:: Records for processing ::
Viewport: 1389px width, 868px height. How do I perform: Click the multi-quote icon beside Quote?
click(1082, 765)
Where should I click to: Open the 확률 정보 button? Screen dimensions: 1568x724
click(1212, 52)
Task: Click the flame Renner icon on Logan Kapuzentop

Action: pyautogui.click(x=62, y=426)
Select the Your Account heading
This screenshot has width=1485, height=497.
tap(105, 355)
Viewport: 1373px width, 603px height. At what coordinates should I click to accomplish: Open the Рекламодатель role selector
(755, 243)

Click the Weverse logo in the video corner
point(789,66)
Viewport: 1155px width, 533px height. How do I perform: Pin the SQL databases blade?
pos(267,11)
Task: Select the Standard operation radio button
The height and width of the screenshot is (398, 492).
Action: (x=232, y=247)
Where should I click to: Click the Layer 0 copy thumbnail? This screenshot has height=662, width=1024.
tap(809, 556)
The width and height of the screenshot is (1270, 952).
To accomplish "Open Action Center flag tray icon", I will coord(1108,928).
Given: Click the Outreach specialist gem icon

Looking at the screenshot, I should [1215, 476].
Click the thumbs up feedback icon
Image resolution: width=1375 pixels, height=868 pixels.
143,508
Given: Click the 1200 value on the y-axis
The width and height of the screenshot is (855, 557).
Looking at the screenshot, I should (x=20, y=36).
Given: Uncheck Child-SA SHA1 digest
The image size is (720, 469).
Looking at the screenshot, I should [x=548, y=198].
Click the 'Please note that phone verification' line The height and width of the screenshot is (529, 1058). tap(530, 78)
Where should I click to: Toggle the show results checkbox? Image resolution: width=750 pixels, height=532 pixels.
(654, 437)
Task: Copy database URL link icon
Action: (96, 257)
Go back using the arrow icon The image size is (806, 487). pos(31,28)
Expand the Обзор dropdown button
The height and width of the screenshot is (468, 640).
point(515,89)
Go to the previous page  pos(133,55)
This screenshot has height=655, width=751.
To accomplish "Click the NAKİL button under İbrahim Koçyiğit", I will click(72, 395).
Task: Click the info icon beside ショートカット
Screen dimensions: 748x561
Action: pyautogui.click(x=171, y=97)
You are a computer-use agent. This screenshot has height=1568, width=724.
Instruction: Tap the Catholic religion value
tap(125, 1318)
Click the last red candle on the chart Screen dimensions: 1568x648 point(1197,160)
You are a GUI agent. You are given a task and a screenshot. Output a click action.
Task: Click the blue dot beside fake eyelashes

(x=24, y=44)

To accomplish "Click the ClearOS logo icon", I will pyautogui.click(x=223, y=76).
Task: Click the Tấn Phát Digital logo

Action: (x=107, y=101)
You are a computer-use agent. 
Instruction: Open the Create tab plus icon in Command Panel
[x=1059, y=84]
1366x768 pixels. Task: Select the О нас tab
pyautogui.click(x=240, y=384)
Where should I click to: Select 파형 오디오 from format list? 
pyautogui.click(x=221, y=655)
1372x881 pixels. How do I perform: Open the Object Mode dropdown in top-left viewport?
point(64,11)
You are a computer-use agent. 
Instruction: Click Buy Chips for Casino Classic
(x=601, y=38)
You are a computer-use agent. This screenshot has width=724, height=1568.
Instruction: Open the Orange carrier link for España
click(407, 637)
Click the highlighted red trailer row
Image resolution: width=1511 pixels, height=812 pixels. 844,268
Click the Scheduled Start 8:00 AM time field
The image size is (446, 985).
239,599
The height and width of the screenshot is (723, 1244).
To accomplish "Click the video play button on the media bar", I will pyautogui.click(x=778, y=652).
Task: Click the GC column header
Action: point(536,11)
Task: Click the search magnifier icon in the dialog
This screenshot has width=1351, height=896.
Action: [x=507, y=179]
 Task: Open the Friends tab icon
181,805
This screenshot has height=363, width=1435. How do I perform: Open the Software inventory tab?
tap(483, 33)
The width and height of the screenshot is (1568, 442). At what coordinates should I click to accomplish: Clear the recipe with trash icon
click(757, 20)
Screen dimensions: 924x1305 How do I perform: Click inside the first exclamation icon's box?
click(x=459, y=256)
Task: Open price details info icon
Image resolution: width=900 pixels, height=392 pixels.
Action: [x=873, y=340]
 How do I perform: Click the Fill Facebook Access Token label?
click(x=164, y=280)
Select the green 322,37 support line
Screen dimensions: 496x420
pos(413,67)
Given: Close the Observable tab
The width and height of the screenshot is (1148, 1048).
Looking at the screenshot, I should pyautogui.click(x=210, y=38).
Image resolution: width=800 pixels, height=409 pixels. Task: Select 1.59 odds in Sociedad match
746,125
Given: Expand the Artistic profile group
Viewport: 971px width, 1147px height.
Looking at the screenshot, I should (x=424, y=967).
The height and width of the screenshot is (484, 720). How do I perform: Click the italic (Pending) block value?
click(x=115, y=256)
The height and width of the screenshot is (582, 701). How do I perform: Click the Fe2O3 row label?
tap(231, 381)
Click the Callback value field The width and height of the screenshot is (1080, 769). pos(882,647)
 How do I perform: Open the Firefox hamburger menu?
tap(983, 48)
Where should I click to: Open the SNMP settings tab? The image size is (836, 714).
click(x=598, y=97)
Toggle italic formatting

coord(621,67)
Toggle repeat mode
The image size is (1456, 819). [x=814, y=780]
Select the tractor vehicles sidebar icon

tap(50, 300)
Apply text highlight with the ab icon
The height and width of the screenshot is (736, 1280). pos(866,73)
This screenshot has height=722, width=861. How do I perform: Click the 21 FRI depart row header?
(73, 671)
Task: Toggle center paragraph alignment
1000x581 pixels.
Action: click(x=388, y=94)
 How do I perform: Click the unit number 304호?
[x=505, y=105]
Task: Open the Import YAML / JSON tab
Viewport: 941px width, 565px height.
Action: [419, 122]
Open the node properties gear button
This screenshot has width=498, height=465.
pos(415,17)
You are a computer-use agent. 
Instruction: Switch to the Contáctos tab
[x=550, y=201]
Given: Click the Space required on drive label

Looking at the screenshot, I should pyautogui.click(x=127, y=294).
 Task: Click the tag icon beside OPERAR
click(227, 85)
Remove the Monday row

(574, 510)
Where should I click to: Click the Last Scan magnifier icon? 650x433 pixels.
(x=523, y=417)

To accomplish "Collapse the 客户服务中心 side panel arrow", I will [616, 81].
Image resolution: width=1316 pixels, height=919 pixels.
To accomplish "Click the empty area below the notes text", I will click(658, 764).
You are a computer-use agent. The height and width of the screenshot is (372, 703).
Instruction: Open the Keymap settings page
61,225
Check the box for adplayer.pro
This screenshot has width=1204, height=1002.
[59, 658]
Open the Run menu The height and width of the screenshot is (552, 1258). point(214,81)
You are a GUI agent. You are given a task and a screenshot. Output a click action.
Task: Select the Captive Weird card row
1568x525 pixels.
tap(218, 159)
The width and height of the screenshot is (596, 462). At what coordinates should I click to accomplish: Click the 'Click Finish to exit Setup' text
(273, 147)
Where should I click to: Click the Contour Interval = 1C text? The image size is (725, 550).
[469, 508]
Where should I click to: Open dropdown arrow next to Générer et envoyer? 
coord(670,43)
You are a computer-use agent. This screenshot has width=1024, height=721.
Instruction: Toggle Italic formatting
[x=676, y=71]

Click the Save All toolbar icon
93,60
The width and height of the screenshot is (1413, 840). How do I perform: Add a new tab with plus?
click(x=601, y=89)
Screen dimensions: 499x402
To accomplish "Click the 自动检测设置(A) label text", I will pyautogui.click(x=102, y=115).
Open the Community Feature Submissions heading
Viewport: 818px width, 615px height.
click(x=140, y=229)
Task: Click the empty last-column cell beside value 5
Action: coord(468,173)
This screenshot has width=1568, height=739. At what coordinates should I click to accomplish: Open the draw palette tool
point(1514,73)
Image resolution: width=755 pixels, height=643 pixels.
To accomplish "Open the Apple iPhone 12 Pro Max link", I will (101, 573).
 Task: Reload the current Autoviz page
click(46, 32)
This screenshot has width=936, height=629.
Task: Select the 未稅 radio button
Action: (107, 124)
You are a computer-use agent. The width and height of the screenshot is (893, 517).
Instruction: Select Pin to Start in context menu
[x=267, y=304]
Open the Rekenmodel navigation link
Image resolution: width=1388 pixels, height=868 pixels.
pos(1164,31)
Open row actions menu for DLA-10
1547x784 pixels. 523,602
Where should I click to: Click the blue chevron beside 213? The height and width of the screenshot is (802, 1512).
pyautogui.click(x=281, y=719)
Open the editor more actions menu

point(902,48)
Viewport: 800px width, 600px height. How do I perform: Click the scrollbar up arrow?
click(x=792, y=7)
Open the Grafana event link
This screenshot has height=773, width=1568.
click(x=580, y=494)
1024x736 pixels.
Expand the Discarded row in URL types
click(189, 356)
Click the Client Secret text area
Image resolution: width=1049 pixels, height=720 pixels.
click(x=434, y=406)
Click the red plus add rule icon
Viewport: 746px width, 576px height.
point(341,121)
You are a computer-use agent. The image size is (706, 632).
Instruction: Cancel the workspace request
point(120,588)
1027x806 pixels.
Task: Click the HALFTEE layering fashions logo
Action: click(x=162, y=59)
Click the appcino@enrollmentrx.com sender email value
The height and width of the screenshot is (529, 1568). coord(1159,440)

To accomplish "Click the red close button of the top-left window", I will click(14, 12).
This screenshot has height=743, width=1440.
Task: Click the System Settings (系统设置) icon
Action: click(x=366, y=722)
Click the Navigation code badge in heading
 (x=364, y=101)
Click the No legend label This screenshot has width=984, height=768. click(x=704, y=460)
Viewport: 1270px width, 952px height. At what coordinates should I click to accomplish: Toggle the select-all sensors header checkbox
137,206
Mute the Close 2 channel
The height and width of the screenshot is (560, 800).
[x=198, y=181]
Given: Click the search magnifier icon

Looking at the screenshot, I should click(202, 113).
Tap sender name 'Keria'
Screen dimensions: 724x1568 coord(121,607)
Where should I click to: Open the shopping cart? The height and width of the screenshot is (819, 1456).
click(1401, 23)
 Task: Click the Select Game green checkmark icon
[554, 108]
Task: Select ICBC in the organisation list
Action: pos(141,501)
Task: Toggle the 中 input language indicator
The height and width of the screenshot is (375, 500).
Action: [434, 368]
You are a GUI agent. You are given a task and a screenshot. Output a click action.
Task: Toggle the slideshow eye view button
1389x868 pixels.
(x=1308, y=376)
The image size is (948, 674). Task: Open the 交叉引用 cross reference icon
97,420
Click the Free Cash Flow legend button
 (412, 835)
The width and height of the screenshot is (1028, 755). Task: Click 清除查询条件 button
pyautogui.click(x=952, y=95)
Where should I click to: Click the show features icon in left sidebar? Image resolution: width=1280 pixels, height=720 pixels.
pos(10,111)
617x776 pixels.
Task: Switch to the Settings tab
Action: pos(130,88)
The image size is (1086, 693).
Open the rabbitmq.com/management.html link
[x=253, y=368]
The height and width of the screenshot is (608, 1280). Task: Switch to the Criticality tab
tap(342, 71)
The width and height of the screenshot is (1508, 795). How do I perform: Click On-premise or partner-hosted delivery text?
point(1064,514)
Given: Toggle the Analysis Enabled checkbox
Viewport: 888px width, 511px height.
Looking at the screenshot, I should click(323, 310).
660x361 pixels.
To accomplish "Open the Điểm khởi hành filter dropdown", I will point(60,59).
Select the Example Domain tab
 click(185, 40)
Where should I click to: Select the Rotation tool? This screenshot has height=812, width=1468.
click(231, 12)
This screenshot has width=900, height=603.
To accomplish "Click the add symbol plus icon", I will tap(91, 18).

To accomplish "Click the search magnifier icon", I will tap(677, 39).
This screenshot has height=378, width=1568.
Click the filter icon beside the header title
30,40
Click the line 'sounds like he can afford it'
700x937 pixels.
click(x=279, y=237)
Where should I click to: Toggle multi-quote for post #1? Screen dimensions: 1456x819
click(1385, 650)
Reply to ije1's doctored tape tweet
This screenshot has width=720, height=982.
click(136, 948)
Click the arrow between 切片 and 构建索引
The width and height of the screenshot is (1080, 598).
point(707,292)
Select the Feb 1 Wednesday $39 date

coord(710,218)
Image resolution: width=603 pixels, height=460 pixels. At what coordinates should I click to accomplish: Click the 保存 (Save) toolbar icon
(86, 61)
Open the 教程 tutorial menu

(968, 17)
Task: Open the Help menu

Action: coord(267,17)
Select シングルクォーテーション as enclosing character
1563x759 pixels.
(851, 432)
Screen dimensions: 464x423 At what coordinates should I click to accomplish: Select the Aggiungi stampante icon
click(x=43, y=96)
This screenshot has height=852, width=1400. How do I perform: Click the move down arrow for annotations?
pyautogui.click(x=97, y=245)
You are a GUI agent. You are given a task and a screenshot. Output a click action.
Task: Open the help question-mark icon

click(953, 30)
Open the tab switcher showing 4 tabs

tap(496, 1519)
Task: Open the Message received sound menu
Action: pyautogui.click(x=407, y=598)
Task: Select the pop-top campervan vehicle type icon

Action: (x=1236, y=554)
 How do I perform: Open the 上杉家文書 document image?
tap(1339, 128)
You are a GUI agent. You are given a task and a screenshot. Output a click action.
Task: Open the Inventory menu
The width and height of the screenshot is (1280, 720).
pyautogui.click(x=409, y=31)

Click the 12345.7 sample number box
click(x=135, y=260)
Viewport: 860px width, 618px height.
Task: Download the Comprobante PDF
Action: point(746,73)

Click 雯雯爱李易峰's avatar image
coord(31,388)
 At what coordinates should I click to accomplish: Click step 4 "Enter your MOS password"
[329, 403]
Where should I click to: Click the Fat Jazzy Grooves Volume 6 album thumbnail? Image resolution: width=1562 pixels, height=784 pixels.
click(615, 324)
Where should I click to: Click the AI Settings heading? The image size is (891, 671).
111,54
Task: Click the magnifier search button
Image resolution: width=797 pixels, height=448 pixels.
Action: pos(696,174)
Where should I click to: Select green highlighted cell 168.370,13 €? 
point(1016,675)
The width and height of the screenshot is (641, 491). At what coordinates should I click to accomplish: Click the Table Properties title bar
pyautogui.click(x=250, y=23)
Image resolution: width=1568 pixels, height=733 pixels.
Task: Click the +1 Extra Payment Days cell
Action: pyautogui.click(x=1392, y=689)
:::
Problem to work on -> Reproduce the data above word for word, from its first line up to and including the line containing "tap(809, 556)".

Final result ->
Viewport: 1389px width, 868px height. How do I perform: Click the multi-quote icon beside Quote?
click(1082, 765)
Where should I click to: Open the 확률 정보 button? Screen dimensions: 1568x724
click(1212, 52)
Task: Click the flame Renner icon on Logan Kapuzentop

Action: pyautogui.click(x=62, y=426)
Select the Your Account heading
This screenshot has width=1485, height=497.
tap(105, 355)
Viewport: 1373px width, 603px height. At what coordinates should I click to accomplish: Open the Рекламодатель role selector
(755, 243)

Click the Weverse logo in the video corner
point(789,66)
Viewport: 1155px width, 533px height. How do I perform: Pin the SQL databases blade?
pos(267,11)
Task: Select the Standard operation radio button
The height and width of the screenshot is (398, 492).
Action: (x=232, y=247)
Where should I click to: Click the Layer 0 copy thumbnail? This screenshot has height=662, width=1024.
tap(809, 556)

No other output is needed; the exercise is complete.